One of the most common misconceptions about my work as an Applied Shamanic Counselor and Depth Hypnosis practitioner is the assumption that I regularly use plant medicine in my work with clients.
I’m by no means here to knock plant medicine or psychedelic assisted therapy – they can be an amazing agent of transformation! In fact, I do considerable work supporting people as they prepare for or integrate after having these profound experiences. Psychedelics can open us to new ways of perceiving our reality, break down our egoic clinging, and offer a tremendous sense of unity with life and nature. This is deeply valuable and often life changing.
But, as psychedelic assisted therapy becomes more commonplace, people often assume that it is the only way to do altered state healing work, or approach it for the wrong reasons.
At its worst, the pursuit of psychedelic experiences can become a search for a magic bullet that will require no additional growth work on our part. Or, it can become an extractive relationship that exploits the indigenous people, lineages, and ecosystems that have stewarded plant medicine and sacred knowledge for thousands of years. This can cause harm on so many levels, and a thoughtful, discerning approach is necessary.
If you are interested in pursuing altered state healing work but feel nervous or uncertain about diving into psychedelics, Depth Hypnosis or Applied Shamanic Counseling may be a great fit. Not only do these modalities allow you time to explore a gentle, substance-free form of altered state work, they can support your process of preparation, discernment, and integration for any medicine work you may choose to do in the future.
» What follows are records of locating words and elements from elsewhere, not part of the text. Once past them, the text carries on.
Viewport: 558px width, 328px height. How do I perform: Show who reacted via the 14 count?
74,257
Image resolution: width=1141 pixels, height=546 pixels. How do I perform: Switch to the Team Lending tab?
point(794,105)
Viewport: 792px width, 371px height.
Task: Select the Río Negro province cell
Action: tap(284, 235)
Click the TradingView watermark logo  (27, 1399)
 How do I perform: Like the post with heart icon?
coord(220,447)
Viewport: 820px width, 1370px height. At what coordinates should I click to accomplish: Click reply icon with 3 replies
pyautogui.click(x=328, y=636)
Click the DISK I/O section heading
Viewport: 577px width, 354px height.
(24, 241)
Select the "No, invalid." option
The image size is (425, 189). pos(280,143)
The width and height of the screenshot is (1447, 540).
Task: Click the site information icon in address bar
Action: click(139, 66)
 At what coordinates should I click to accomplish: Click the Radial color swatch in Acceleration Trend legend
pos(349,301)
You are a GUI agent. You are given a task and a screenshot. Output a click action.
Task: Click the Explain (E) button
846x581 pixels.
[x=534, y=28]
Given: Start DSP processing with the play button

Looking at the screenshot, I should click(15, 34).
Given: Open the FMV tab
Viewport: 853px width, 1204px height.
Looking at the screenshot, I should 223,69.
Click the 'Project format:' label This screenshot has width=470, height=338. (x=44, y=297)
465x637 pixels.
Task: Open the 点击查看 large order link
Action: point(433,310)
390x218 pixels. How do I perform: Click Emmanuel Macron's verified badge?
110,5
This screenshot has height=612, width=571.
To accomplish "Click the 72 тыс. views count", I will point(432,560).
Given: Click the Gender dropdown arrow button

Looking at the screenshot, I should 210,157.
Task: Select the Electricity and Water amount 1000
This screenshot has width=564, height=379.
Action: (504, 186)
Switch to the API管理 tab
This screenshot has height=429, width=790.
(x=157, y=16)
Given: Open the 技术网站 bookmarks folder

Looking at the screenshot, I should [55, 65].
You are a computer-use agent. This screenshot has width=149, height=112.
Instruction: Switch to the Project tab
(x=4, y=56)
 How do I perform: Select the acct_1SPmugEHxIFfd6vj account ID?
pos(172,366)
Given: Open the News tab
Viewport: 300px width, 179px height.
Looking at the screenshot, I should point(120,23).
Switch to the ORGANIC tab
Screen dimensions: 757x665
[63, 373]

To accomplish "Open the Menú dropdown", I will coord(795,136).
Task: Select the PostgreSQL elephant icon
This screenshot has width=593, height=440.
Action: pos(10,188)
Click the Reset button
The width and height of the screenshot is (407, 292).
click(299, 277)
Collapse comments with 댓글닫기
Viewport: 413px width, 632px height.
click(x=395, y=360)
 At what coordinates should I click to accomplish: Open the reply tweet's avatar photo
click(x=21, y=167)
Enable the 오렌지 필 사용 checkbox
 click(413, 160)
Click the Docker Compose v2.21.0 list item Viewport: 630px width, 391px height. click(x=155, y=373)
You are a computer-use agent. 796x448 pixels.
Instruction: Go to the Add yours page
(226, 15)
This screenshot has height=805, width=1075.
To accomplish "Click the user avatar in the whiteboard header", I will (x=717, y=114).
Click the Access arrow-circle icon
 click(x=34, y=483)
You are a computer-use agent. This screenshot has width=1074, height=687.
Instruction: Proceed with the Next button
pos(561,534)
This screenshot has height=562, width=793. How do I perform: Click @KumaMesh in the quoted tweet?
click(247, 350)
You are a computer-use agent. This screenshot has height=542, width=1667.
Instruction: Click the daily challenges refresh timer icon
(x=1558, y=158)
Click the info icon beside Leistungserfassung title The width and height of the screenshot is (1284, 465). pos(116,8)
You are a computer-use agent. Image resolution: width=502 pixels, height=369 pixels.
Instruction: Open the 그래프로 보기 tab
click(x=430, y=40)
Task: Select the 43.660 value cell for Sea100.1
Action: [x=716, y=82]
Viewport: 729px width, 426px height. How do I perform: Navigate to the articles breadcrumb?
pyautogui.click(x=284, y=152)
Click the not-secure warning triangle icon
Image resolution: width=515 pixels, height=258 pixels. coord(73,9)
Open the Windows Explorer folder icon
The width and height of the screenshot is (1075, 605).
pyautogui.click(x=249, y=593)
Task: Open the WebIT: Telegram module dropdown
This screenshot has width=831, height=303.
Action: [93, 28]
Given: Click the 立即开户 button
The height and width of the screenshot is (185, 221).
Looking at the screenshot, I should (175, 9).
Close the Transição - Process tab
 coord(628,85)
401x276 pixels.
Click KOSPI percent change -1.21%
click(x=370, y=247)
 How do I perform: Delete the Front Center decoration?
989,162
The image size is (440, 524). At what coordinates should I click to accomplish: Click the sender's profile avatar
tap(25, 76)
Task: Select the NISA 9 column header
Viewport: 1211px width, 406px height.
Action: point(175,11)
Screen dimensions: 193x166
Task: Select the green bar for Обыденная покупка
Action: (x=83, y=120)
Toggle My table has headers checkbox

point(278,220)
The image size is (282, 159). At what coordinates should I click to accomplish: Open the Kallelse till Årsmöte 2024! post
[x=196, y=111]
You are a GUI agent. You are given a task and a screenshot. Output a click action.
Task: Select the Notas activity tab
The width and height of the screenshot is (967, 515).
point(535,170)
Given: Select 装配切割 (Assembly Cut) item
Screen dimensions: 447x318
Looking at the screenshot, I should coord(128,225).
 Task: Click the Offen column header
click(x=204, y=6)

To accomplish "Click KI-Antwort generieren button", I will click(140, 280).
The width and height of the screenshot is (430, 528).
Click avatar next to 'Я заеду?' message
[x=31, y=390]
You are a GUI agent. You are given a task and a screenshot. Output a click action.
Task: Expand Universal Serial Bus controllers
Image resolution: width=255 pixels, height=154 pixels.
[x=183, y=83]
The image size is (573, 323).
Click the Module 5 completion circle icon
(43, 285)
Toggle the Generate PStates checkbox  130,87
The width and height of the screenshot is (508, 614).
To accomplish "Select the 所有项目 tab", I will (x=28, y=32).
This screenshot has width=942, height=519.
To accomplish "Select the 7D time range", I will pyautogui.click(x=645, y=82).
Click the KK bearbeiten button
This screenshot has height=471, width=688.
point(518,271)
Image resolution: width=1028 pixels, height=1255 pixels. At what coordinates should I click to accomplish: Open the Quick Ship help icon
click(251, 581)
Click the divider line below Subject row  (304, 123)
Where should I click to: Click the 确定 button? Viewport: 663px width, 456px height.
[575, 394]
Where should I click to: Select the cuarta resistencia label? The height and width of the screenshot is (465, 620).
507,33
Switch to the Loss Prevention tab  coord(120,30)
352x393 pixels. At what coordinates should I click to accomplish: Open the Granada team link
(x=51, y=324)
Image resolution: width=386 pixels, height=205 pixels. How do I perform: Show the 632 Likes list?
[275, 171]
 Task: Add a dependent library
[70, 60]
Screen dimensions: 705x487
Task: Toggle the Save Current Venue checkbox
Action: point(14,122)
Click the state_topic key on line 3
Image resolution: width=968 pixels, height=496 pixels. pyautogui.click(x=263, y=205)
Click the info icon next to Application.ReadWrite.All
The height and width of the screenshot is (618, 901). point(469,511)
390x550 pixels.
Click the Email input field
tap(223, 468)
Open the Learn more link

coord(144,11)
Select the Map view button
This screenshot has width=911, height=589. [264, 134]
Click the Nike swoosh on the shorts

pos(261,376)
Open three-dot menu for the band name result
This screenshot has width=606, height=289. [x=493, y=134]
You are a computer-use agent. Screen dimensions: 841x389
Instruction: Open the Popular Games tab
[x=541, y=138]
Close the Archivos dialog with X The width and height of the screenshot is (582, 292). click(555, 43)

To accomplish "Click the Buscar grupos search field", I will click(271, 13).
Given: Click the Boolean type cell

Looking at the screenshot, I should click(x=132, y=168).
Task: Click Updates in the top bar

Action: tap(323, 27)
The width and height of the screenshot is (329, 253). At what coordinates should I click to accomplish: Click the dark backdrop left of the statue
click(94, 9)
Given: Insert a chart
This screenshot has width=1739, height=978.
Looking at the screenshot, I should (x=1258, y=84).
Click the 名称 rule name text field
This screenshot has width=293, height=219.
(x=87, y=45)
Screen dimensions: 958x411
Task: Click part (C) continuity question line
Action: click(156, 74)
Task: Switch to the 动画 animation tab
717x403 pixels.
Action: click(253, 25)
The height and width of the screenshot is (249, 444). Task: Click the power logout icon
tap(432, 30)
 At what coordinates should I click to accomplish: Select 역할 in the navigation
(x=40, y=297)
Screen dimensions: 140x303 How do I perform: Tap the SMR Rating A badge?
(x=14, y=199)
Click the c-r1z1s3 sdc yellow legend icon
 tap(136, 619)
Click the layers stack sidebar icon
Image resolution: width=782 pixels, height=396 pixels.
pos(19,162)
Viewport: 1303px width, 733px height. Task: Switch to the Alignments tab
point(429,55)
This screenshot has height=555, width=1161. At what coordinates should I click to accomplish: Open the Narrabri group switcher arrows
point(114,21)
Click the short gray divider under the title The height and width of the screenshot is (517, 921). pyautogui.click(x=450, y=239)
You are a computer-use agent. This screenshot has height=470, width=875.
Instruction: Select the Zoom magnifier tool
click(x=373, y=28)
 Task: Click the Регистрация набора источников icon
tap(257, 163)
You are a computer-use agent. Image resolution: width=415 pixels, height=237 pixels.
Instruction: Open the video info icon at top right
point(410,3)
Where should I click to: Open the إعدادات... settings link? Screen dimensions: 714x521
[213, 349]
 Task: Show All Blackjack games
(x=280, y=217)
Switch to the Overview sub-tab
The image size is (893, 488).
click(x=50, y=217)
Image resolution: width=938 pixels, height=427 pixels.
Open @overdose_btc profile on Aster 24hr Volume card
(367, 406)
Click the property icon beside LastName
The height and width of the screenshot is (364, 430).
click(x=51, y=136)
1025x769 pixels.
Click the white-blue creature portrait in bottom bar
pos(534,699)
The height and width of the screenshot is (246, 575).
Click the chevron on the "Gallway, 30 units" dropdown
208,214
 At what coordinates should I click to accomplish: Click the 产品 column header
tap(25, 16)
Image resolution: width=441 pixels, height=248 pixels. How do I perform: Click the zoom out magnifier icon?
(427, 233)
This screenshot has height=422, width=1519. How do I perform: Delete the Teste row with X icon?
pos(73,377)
The truth is, altered state work like Depth Hypnosis or the shamanic journey (a tool that I use with many of my clients), can offer visionary experiences that are just as profound and transcendent as a medicine session.
In fact, this is backed by scientific evidence: A recent study from the Center for Consciousness Science at the University of Michigan Medical School found that shamanic practitioners enter a unique and powerful brain state during (substance-free) journey practice. Using EEG measurements of the brain, these shamanic practitioners were shown to have significantly higher levels of gamma waves, the brain wave pattern associated with peak concentration, information processing, and perceptive capacity.
The study also compared experienced shamanic practitioners to subjects on psychedelics. They found that during a shamanic journey, practitioners experienced visual imagery, and a sense of unity, spiritual experience, and insightfulness at similar or even greater levels than subjects using a range of psychedelics.
This study reaffirms what I and other experienced shamanic practitioners already know: that access to extraordinary states of consciousness, deeper wisdom, and connection are readily available to us as humans.
Shamanic practices involving drumming, singing, meditation, ritual, and other methods of connecting to non-ordinary states of consciousness have existed across every continent for many thousands of years. No matter where your ancestors are from, there likely is a culture in your lineage that at some point honored nature, marked important events with ritual, and accessed altered states through shamanic means.
Our cultures have shifted over time in ways that often take us out of community, trust, and a reciprocal relationship with the natural world. So many mourn this deep loss consciously or unconsciously. Healing modalities like Depth Hypnosis allow us to move gently back into this space of flow and trust through altered state work that is powerful, profound, and deeply supportive, yet relies simply on the innate capacity of our body and mind.